4. Calculation-Based Question
A microscope has an eyepiece lens with a magnification of 10x and an objective lens with a magnification of 40x. Calculate the total magnification of the microscope.
Answer:
Total Magnification = Magnification of Eyepiece Lens × Magnification of Objective Lens
Total Magnification = 10x × 40x = 400x
5. Short Answer
Explain why electron microscopes can achieve higher resolution compared to light microscopes.
Answer:
Electron microscopes can achieve higher resolution than light microscopes because they use electron beams, which have much shorter wavelengths than visible light. The shorter wavelength of electrons allows electron microscopes to distinguish finer details and structures at the nanometer scale, overcoming the resolution limit of approximately 200 nanometers inherent to light microscopes.
6. Short Answer
Describe the purpose of an eyepiece graticule in measuring cells under a microscope.
Answer:
An eyepiece graticule is a transparent scale inserted into the microscope’s eyepiece, typically divided into 100 units. It is used as a measuring tool to determine the size of cells and structures viewed under the microscope. By aligning the object with the graticule and counting the number of divisions it spans, researchers can obtain measurements in eyepiece units, which are then converted to actual size using a calibration factor derived from a stage micrometer.
7. Calculation-Based Question
Suppose 100 eyepiece units align with 0.25 mm on the stage micrometer. Calculate the calibration factor in micrometers (µm) per eyepiece unit.
Answer:
Calibration Factor = Known Distance on Stage Micrometer / Number of Eyepiece Divisions
Calibration Factor = 0.25 mm / 100 divisions = 0.0025 mm/division
Convert mm to micrometers: 0.0025 mm = 2.5 µm
Calibration Factor = 2.5 µm per eyepiece unit
8. Application
A cell spans 30 eyepiece units on the graticule.

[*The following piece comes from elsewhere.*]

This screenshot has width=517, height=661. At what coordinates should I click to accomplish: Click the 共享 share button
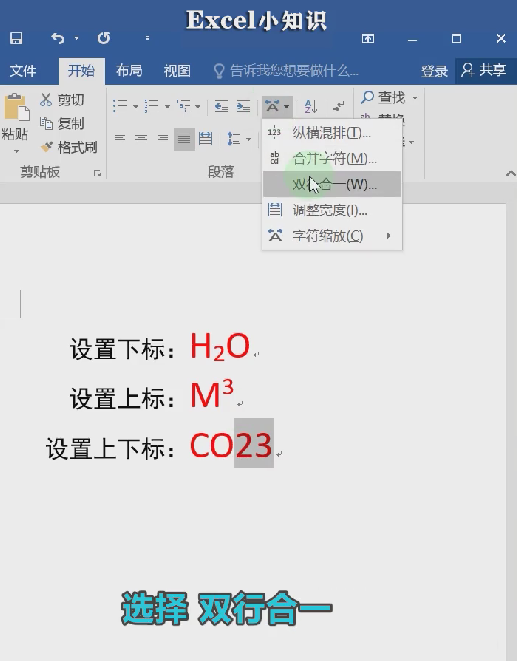click(x=485, y=70)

Using the calibration factor from Question 7, calculate the actual size of the cell in micrometers (µm).
Answer:
Actual Size = Number of Eyepiece Divisions × Calibration Factor
Actual Size = 30 × 2.5 µm = 75 µm
9. Multiple Choice
Which factor primarily limits the resolution of a light microscope?
A) The numerical aperture of the objective lens
B) The wavelength of light used
C) The magnification of the eyepiece
D) The intensity of the light source
Answer:
B) The wavelength of light used
10. Essay Question
Discuss the importance of magnification and resolution in cell biology studies. Include in your discussion the limitations of light microscopes and how electron microscopes address these limitations.
Answer:
Magnification and resolution are fundamental parameters in cell biology that determine the level of detail and clarity observable under a microscope. Magnification allows scientists to enlarge the image of small structures, making it possible to observe cells and their internal components that are otherwise invisible to the naked eye. However, magnification alone does not enhance the clarity of the image; this is where resolution becomes crucial. Resolution is the ability to distinguish two closely spaced points as separate, providing the clarity and detail necessary to study cellular structures accurately.
The limitations of light microscopes stem primarily from the wavelength of visible light, which restricts resolution to about 200 nanometers. This limitation means that structures smaller than this threshold, such as ribosomes, individual proteins, and certain organelles, cannot be clearly distinguished. Additionally, light microscopes often require staining techniques to enhance contrast, which can sometimes alter or obscure cellular structures.
Electron microscopes overcome these limitations by utilizing electron beams, which have much shorter wavelengths than visible light, achieving resolutions up to 0.1 nanometers. This allows for the detailed visualization of intricate sub-cellular structures, including the detailed architecture of organelles like mitochondria, the endoplasmic reticulum, and the Golgi apparatus.